Stored data entries
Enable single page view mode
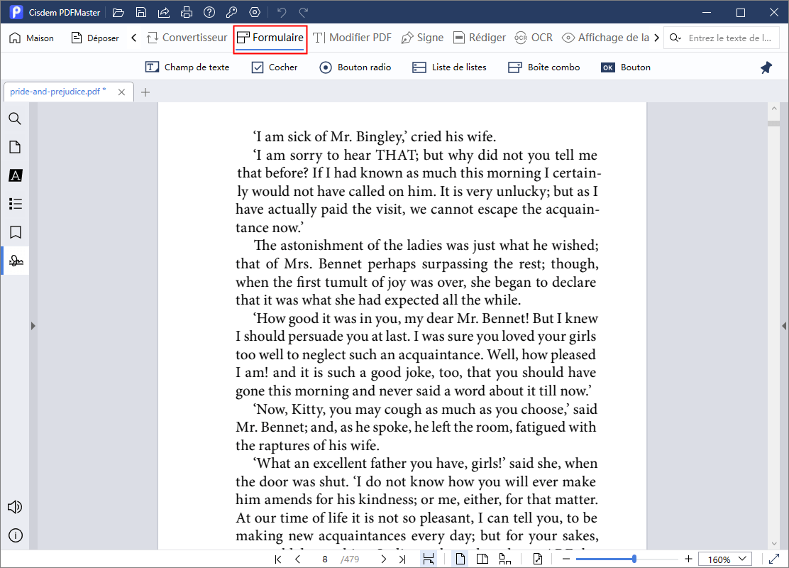Viewport: 789px width, 568px height. (460, 559)
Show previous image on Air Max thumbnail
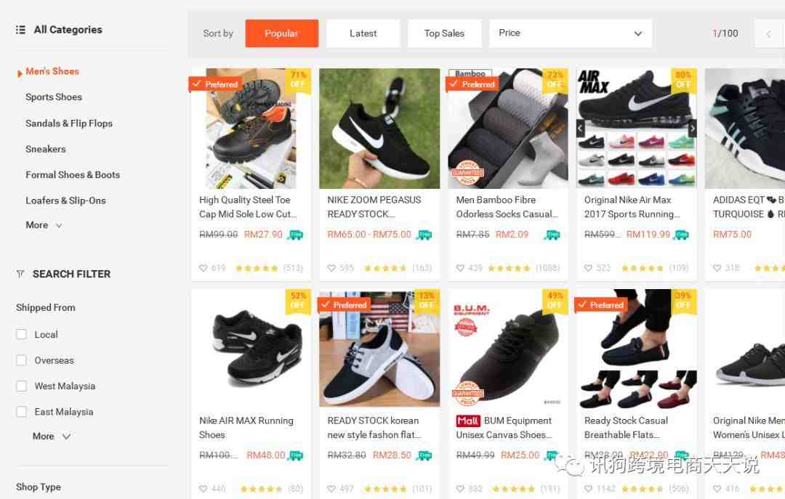Image resolution: width=785 pixels, height=499 pixels. pyautogui.click(x=581, y=129)
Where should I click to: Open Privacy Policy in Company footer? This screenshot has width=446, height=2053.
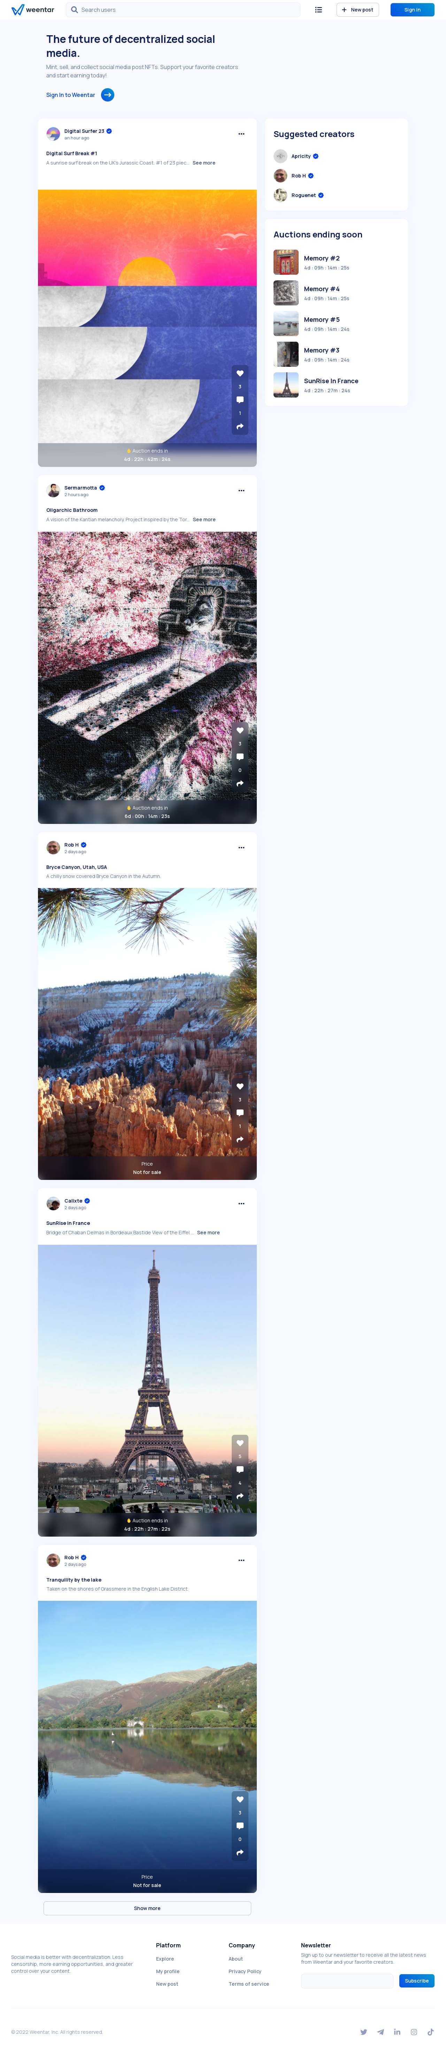pos(245,1971)
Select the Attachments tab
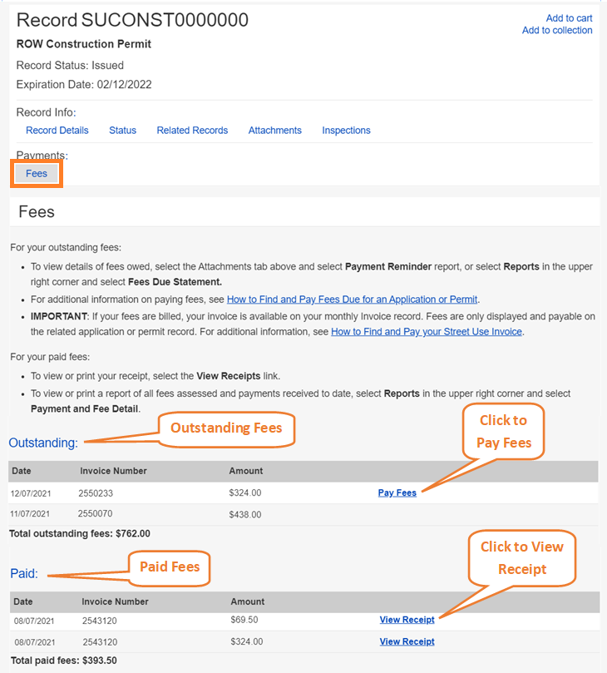 pyautogui.click(x=274, y=131)
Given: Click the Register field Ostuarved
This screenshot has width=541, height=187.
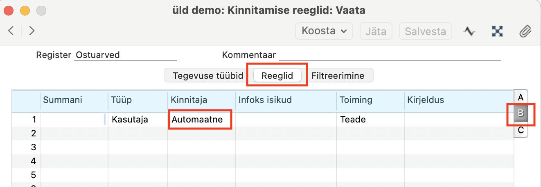Looking at the screenshot, I should [x=125, y=55].
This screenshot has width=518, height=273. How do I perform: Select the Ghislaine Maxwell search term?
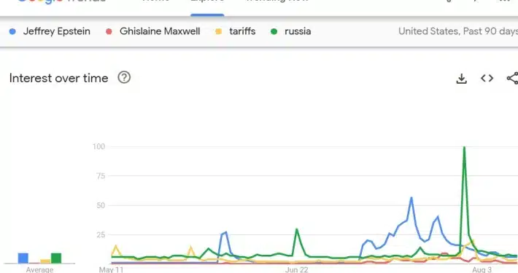(160, 31)
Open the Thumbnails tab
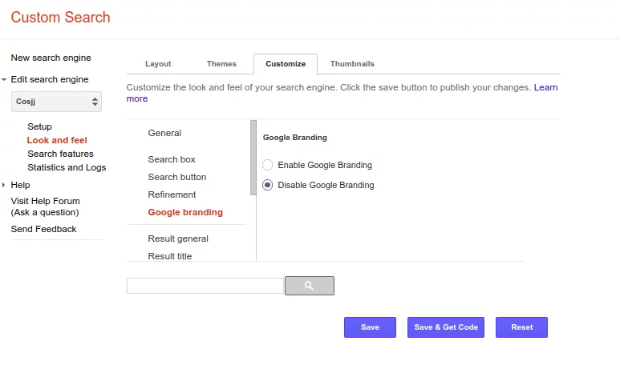 352,64
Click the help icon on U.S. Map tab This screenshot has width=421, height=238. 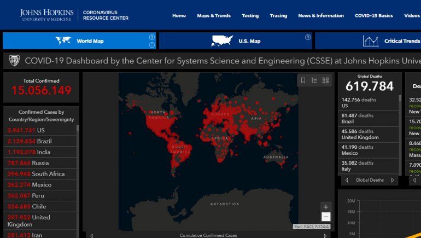(308, 37)
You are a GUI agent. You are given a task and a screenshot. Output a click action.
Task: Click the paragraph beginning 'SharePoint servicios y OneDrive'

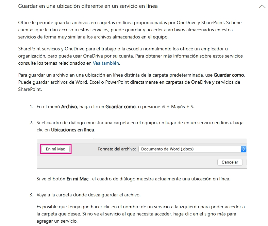[x=131, y=56]
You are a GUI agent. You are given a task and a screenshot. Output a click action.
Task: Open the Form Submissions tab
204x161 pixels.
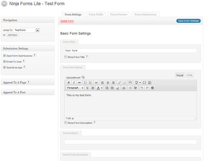(145, 15)
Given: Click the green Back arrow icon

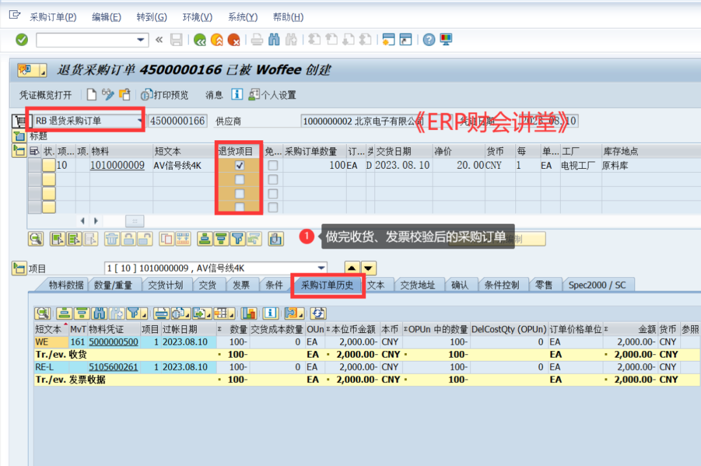Looking at the screenshot, I should (x=200, y=40).
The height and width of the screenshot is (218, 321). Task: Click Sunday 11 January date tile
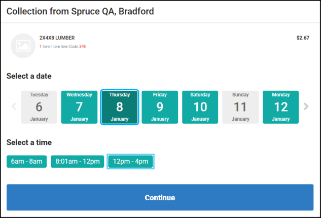coord(240,107)
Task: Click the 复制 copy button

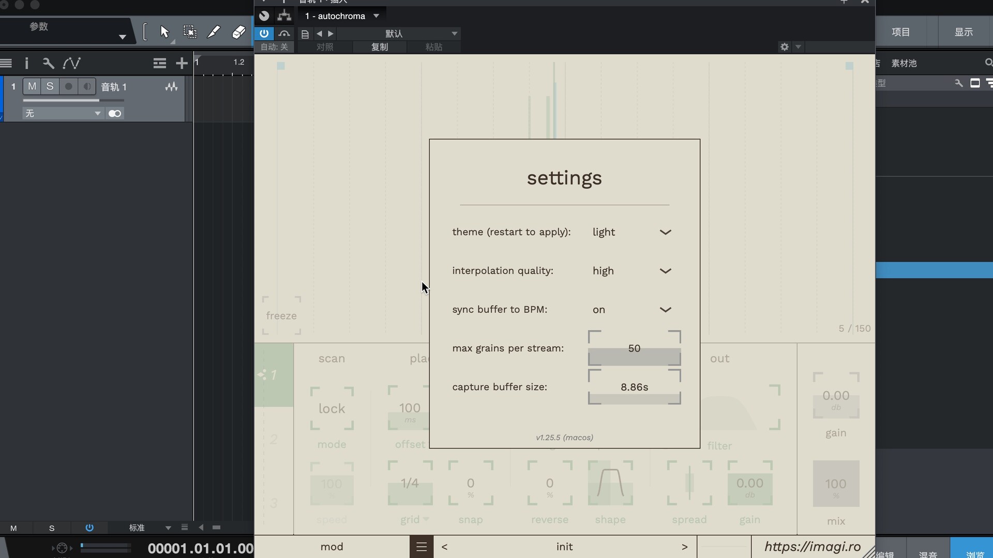Action: coord(379,47)
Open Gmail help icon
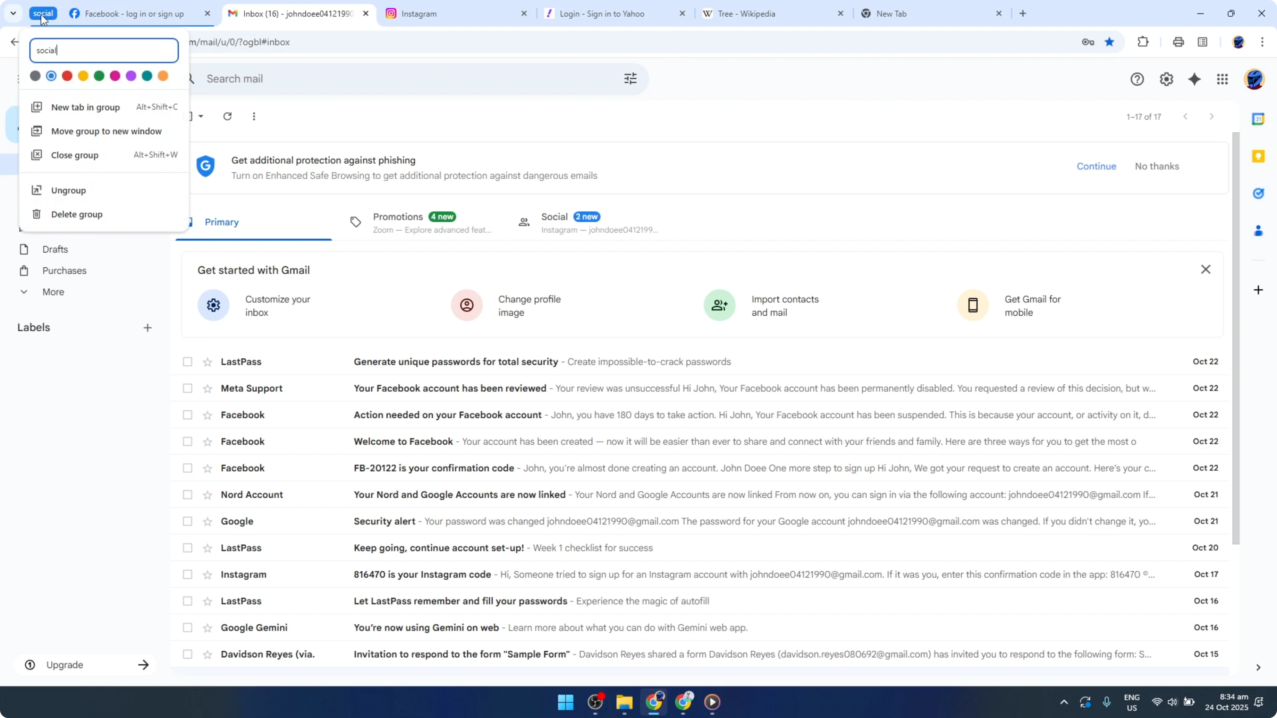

* Exercise *
Rewrite the records from the first line through the line containing "pos(245,1971)", swapping "Privacy Policy" for "Cookie Settings" and changing nothing else. Leave the pictures out of your answer.

* Solved exercise *
Enable single page view mode
Viewport: 789px width, 568px height. (460, 559)
Show previous image on Air Max thumbnail
Image resolution: width=785 pixels, height=499 pixels. pyautogui.click(x=581, y=129)
Where should I click to: Open Cookie Settings in Company footer? This screenshot has width=446, height=2053.
pos(245,1971)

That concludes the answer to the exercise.